=== WORK REQUIRED ===
In the text on change management, what does the newer, more modern concept of change management aim to do?

=== SUPPLIED TEXT ===
In a dynamic world and market, it is assumed that any company or business must be constantly changing to adapt to the specific needs that customers can present at any given time.

This constant change is what makes it necessary to have an active policy of change management within the company.

Traditionally, change management has been understood as the transition from an original state, in which the company is before the change, to a definitive state, in which the company finds itself after the change. The aim of change management is to make the change with agility, adapting to the needs of the market, and at the same time in the most gentle and simple way for the workers, to avoid altering their attitude towards their work and optimizing their adaptation.

At present, there is a new, more dynamic concept of change management, which involves a gradual, transitional change from one working system to another on an ongoing basis. It is assumed that there will never be a perfect match between work methodologies and market needs, so it becomes necessary to be in permanent change.

According to this second, more modern concept, the change management of the company aims to detect the directions of the market and direct the methodologies of work towards them.

Communication strategy

Communication is the vehicle that allows people and companies to be contacted. Good communication is necessary to successfully implement any work strategy.

In the case of change management, ensuring efficient communication channels between the different services, departments and personnel involved is an essential condition for the change to take place effectively.

Therefore, in addition to adequately clarifying the change management, it is necessary to decide the communication systems that will allow it to be applied properly.

Company culture

A company is like a living being formed from the sum of all the people who constitute it. Therefore, it has its own personality, its own internal culture, and is formed by the employees' attitudes, values, behavioural norms and the illusion and hope for the future that they all have.

It is desirable to develop a company culture because it contributes to generate a sense of belonging and involvement and, therefore, to improve productivity and interaction between workers.

ROI (Return On Investment)

=== PROVIDED INFORMATION ===
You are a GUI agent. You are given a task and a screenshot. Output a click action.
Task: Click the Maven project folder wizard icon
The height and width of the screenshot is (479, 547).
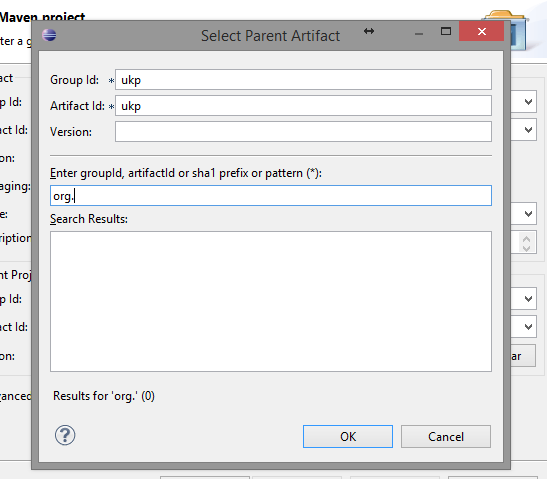(x=517, y=28)
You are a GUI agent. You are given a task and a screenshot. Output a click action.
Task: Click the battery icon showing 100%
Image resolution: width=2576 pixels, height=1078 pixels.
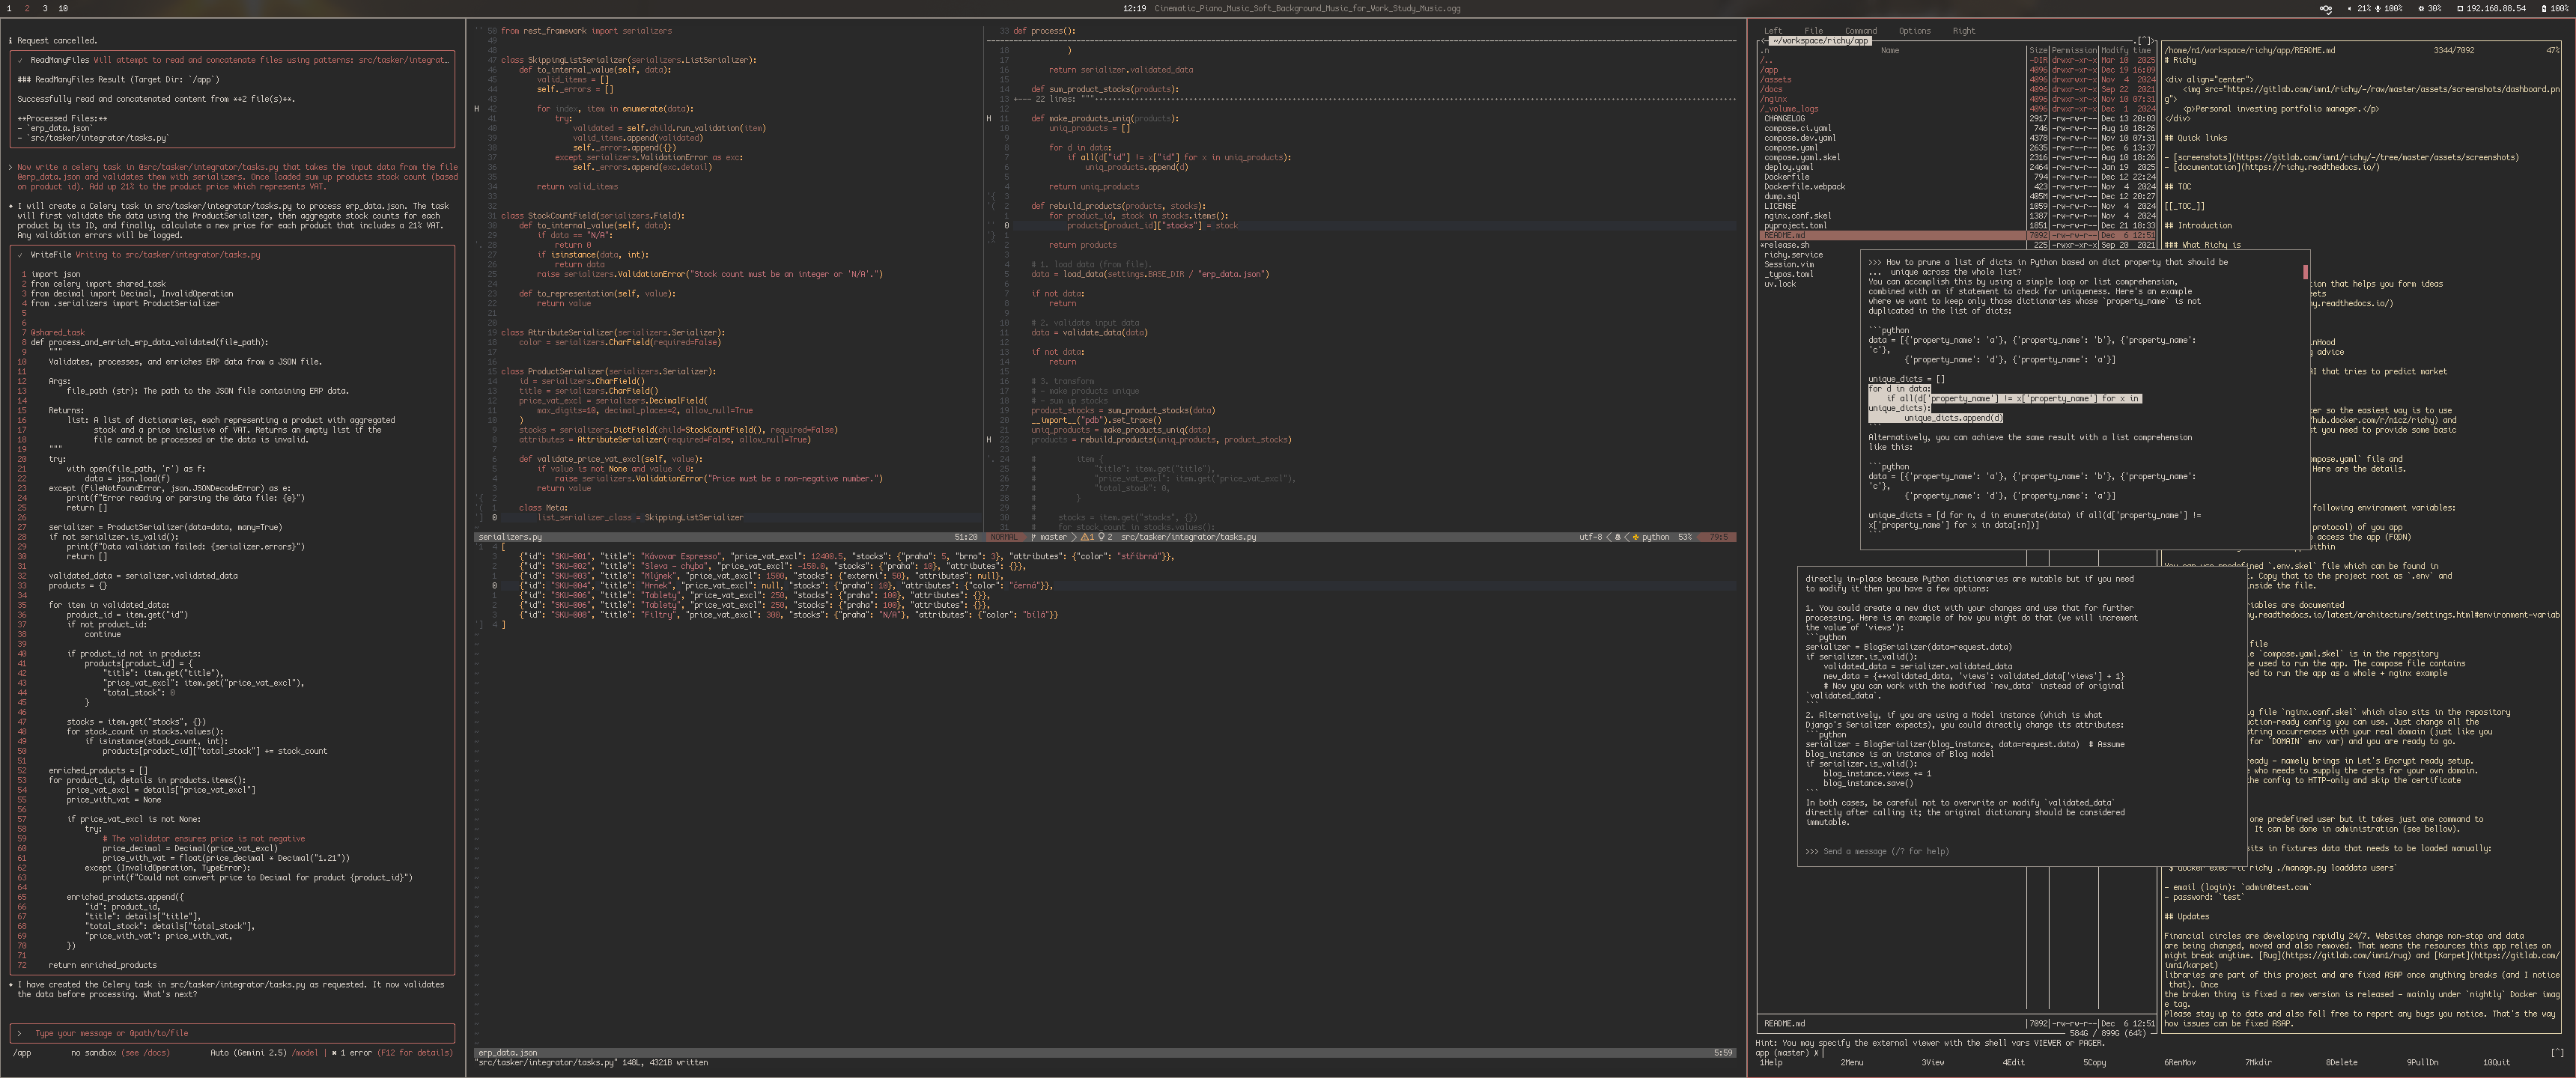pos(2544,8)
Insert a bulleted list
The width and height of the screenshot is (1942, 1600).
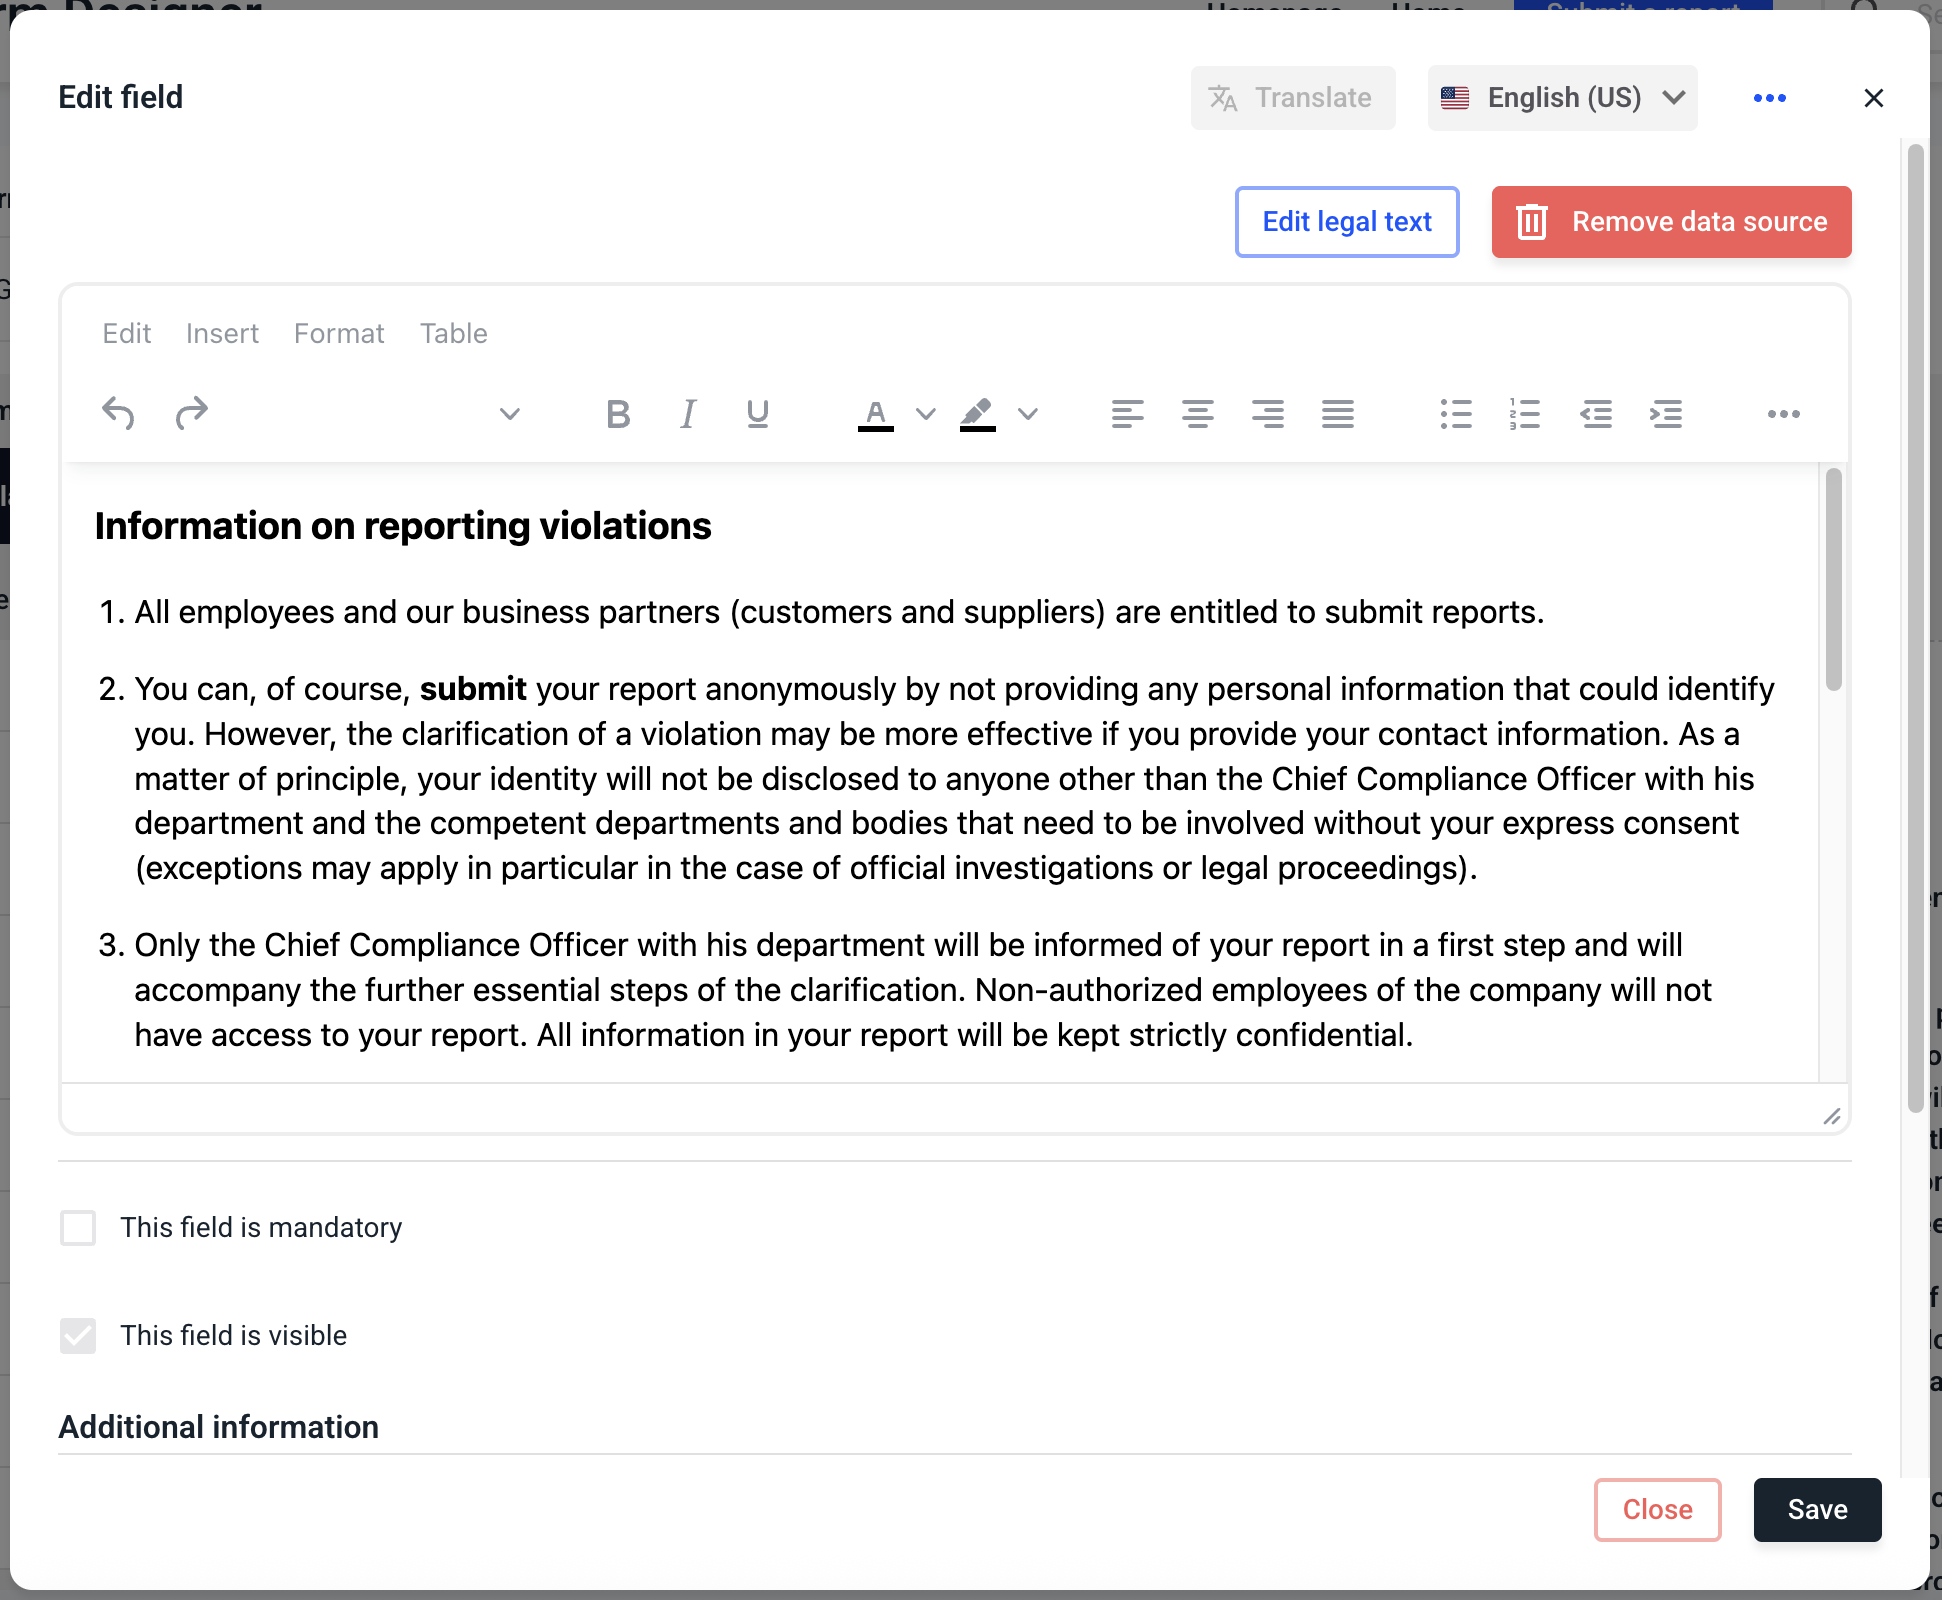(1456, 413)
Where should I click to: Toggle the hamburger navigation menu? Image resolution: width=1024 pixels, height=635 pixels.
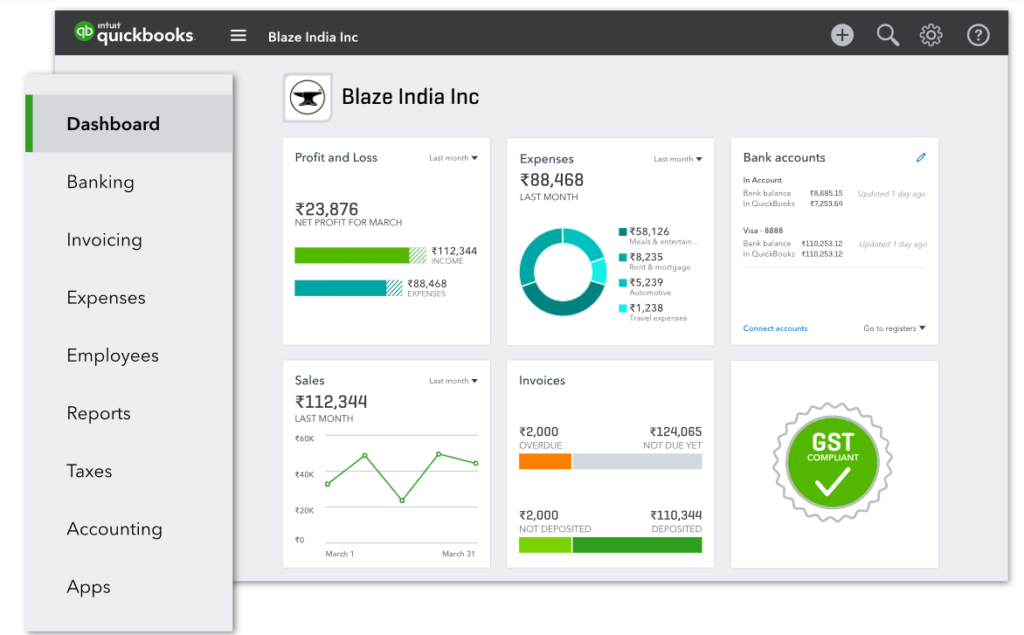[x=238, y=35]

=== CORRECT ANSWER ===
It aims to detect the directions of the market and direct the company's work methodologies toward them.